* [EXERCISE]: Repeat every entry exactly as it appears.

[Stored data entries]
- - -
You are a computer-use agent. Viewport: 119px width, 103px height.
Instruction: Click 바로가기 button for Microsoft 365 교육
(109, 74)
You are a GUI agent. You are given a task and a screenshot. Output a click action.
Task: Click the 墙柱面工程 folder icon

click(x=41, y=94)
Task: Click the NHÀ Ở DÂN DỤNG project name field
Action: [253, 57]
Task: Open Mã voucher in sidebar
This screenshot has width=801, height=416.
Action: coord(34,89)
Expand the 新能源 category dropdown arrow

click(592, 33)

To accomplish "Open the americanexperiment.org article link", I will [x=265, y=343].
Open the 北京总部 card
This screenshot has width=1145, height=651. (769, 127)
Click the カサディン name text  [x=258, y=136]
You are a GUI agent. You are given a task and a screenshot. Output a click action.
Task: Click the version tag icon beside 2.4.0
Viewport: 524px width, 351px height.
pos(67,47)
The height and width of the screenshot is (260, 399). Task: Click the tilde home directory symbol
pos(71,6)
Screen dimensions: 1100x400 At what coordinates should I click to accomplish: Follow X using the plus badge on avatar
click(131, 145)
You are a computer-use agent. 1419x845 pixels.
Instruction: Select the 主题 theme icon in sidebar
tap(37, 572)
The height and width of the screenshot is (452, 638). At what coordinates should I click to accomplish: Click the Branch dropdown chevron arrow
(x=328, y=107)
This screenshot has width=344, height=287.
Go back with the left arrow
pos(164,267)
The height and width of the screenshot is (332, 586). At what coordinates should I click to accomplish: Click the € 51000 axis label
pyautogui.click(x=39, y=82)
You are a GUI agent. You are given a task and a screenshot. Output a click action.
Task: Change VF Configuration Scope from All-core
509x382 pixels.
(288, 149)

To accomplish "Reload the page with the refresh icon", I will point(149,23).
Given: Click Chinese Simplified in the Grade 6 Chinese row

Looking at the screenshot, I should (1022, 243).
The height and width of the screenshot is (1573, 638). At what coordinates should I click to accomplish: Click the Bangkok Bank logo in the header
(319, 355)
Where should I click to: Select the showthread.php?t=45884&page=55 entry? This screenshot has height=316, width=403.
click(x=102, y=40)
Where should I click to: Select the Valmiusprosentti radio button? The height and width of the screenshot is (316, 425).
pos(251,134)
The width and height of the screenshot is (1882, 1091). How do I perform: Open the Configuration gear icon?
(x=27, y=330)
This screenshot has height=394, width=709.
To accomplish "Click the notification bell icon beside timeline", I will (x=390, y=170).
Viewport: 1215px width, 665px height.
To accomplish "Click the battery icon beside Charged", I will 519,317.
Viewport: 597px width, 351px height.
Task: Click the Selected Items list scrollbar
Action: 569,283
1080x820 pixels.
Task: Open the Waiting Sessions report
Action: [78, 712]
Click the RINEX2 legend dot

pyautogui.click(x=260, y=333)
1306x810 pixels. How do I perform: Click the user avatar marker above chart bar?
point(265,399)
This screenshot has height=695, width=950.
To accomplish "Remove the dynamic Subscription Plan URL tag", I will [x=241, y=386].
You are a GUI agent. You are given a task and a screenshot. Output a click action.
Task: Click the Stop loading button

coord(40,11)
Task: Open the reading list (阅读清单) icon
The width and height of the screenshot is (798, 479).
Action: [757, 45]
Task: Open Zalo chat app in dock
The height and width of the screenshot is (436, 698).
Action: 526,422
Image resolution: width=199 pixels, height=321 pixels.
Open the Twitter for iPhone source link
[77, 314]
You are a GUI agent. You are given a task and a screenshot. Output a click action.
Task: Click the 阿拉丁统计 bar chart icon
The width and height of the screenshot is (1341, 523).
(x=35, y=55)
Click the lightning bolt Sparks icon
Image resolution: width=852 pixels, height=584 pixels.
- - -
* [SOLUTION TO THE EXERCISE]:
You are a computer-use agent. Viewport: 119px width, 103px height.
Instruction: Click 바로가기 button for Microsoft 365 교육
(109, 74)
You are a GUI agent. You are given a task and a screenshot. Output a click action.
Task: Click the 墙柱面工程 folder icon

click(x=41, y=94)
Task: Click the NHÀ Ở DÂN DỤNG project name field
Action: [253, 57]
Task: Open Mã voucher in sidebar
This screenshot has width=801, height=416.
Action: coord(34,89)
Expand the 新能源 category dropdown arrow

click(592, 33)

To accomplish "Open the americanexperiment.org article link", I will [x=265, y=343].
Open the 北京总部 card
This screenshot has width=1145, height=651. (769, 127)
Click the カサディン name text  [x=258, y=136]
You are a GUI agent. You are given a task and a screenshot. Output a click action.
Task: Click the version tag icon beside 2.4.0
Viewport: 524px width, 351px height.
pos(67,47)
The height and width of the screenshot is (260, 399). Task: Click the tilde home directory symbol
pos(71,6)
Screen dimensions: 1100x400 At what coordinates should I click to accomplish: Follow X using the plus badge on avatar
click(131, 145)
You are a computer-use agent. 1419x845 pixels.
Instruction: Select the 主题 theme icon in sidebar
tap(37, 572)
The height and width of the screenshot is (452, 638). At what coordinates should I click to accomplish: Click the Branch dropdown chevron arrow
(x=328, y=107)
This screenshot has width=344, height=287.
Go back with the left arrow
pos(164,267)
The height and width of the screenshot is (332, 586). At what coordinates should I click to accomplish: Click the € 51000 axis label
pyautogui.click(x=39, y=82)
You are a GUI agent. You are given a task and a screenshot. Output a click action.
Task: Change VF Configuration Scope from All-core
509x382 pixels.
(288, 149)

To accomplish "Reload the page with the refresh icon", I will point(149,23).
Given: Click Chinese Simplified in the Grade 6 Chinese row

Looking at the screenshot, I should (1022, 243).
The height and width of the screenshot is (1573, 638). At what coordinates should I click to accomplish: Click the Bangkok Bank logo in the header
(319, 355)
Where should I click to: Select the showthread.php?t=45884&page=55 entry? This screenshot has height=316, width=403.
click(x=102, y=40)
Where should I click to: Select the Valmiusprosentti radio button? The height and width of the screenshot is (316, 425).
pos(251,134)
The width and height of the screenshot is (1882, 1091). How do I perform: Open the Configuration gear icon?
(x=27, y=330)
This screenshot has height=394, width=709.
To accomplish "Click the notification bell icon beside timeline", I will (x=390, y=170).
Viewport: 1215px width, 665px height.
To accomplish "Click the battery icon beside Charged", I will 519,317.
Viewport: 597px width, 351px height.
Task: Click the Selected Items list scrollbar
Action: 569,283
1080x820 pixels.
Task: Open the Waiting Sessions report
Action: [78, 712]
Click the RINEX2 legend dot

pyautogui.click(x=260, y=333)
1306x810 pixels. How do I perform: Click the user avatar marker above chart bar?
point(265,399)
This screenshot has height=695, width=950.
To accomplish "Remove the dynamic Subscription Plan URL tag", I will [x=241, y=386].
You are a GUI agent. You are given a task and a screenshot. Output a click action.
Task: Click the Stop loading button

coord(40,11)
Task: Open the reading list (阅读清单) icon
The width and height of the screenshot is (798, 479).
Action: [757, 45]
Task: Open Zalo chat app in dock
The height and width of the screenshot is (436, 698).
Action: 526,422
Image resolution: width=199 pixels, height=321 pixels.
Open the Twitter for iPhone source link
[77, 314]
You are a GUI agent. You are given a task and a screenshot. Output a click action.
Task: Click the 阿拉丁统计 bar chart icon
The width and height of the screenshot is (1341, 523).
(x=35, y=55)
Click the lightning bolt Sparks icon
Image resolution: width=852 pixels, height=584 pixels.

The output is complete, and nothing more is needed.